WORK TO BE COMPLETED →
Can you rename "dropdown" to "picker" in all the entries below and give them back otherwise unchanged?

(Saved entries)
# # #
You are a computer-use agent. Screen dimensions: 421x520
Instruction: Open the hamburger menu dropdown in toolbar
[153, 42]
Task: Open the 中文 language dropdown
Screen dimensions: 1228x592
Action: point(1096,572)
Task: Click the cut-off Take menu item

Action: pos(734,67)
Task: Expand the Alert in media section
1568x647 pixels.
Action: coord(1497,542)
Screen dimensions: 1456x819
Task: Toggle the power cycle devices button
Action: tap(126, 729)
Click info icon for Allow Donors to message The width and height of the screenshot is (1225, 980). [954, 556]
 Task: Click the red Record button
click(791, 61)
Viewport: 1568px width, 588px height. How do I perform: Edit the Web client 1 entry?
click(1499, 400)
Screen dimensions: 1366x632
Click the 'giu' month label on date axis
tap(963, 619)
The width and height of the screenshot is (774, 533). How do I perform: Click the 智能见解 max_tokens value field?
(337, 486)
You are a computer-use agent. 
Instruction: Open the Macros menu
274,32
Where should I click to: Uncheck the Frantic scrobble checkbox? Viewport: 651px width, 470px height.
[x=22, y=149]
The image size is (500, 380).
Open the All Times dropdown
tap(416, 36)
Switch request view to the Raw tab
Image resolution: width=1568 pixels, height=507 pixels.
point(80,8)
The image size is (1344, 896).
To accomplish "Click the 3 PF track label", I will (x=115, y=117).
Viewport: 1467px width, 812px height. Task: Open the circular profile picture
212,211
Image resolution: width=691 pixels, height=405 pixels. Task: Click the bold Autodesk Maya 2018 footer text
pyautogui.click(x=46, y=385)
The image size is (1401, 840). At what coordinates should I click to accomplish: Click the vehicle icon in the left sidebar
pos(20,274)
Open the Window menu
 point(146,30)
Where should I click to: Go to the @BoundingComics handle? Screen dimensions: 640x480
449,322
# # #
EXERCISE SOLUTION →
You are a computer-use agent. Screen dimensions: 421x520
Instruction: Open the hamburger menu picker in toolbar
[153, 42]
Task: Open the 中文 language picker
Screen dimensions: 1228x592
Action: point(1096,572)
Task: Click the cut-off Take menu item

Action: pos(734,67)
Task: Expand the Alert in media section
1568x647 pixels.
Action: coord(1497,542)
Screen dimensions: 1456x819
Task: Toggle the power cycle devices button
Action: tap(126, 729)
Click info icon for Allow Donors to message The width and height of the screenshot is (1225, 980). [954, 556]
 Task: Click the red Record button
click(791, 61)
Viewport: 1568px width, 588px height. How do I perform: Edit the Web client 1 entry?
click(1499, 400)
Screen dimensions: 1366x632
Click the 'giu' month label on date axis
tap(963, 619)
The width and height of the screenshot is (774, 533). How do I perform: Click the 智能见解 max_tokens value field?
(337, 486)
You are a computer-use agent. 
Instruction: Open the Macros menu
274,32
Where should I click to: Uncheck the Frantic scrobble checkbox? Viewport: 651px width, 470px height.
[x=22, y=149]
The image size is (500, 380).
Open the All Times picker
tap(416, 36)
Switch request view to the Raw tab
Image resolution: width=1568 pixels, height=507 pixels.
point(80,8)
The image size is (1344, 896).
To accomplish "Click the 3 PF track label", I will (x=115, y=117).
Viewport: 1467px width, 812px height. Task: Open the circular profile picture
212,211
Image resolution: width=691 pixels, height=405 pixels. Task: Click the bold Autodesk Maya 2018 footer text
pyautogui.click(x=46, y=385)
The image size is (1401, 840). At what coordinates should I click to accomplish: Click the vehicle icon in the left sidebar
pos(20,274)
Open the Window menu
 point(146,30)
Where should I click to: Go to the @BoundingComics handle? Screen dimensions: 640x480
449,322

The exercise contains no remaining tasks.